Task brief: Please repeat only the stretch of records running from the first line through the line that contains "درمان‌های جدید واریس (353, 1732)".

Given information:

··········

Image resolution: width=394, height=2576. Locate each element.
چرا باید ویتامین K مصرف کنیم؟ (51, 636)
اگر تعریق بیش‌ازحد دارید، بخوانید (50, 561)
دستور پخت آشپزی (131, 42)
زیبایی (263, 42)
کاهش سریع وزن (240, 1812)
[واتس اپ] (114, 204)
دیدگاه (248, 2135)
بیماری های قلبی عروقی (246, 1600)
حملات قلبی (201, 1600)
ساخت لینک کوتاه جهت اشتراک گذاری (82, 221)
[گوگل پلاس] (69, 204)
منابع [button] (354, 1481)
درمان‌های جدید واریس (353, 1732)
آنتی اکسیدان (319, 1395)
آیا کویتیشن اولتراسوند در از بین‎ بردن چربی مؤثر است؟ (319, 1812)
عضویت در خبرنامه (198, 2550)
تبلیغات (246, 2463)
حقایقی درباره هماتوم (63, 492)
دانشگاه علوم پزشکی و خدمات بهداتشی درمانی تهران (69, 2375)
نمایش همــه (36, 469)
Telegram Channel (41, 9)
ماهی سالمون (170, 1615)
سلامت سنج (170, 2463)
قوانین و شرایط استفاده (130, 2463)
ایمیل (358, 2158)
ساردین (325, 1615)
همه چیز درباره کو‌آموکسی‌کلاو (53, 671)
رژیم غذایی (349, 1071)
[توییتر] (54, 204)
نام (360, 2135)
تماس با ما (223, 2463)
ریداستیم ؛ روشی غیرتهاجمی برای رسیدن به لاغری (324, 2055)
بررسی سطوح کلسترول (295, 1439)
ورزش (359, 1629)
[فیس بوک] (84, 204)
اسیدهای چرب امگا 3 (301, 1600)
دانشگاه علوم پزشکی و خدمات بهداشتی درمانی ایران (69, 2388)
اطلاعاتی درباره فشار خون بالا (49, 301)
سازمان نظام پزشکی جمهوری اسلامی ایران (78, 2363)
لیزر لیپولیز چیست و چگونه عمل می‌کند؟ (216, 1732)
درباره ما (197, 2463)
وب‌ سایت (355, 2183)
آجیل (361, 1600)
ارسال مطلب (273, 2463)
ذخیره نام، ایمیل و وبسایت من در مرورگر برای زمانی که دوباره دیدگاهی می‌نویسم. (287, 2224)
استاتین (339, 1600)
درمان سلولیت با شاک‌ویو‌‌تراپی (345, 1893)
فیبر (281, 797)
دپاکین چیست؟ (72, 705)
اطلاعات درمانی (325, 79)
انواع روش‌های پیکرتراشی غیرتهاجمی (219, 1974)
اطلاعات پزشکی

··········

Output:
Image resolution: width=394, height=2576. Locate each element.
چرا باید ویتامین K مصرف کنیم؟ (51, 636)
اگر تعریق بیش‌ازحد دارید، بخوانید (50, 561)
دستور پخت آشپزی (131, 42)
زیبایی (263, 42)
کاهش سریع وزن (240, 1812)
[واتس اپ] (114, 204)
دیدگاه (248, 2135)
بیماری های قلبی عروقی (246, 1600)
حملات قلبی (201, 1600)
ساخت لینک کوتاه جهت اشتراک گذاری (82, 221)
[گوگل پلاس] (69, 204)
منابع [button] (354, 1481)
درمان‌های جدید واریس (353, 1732)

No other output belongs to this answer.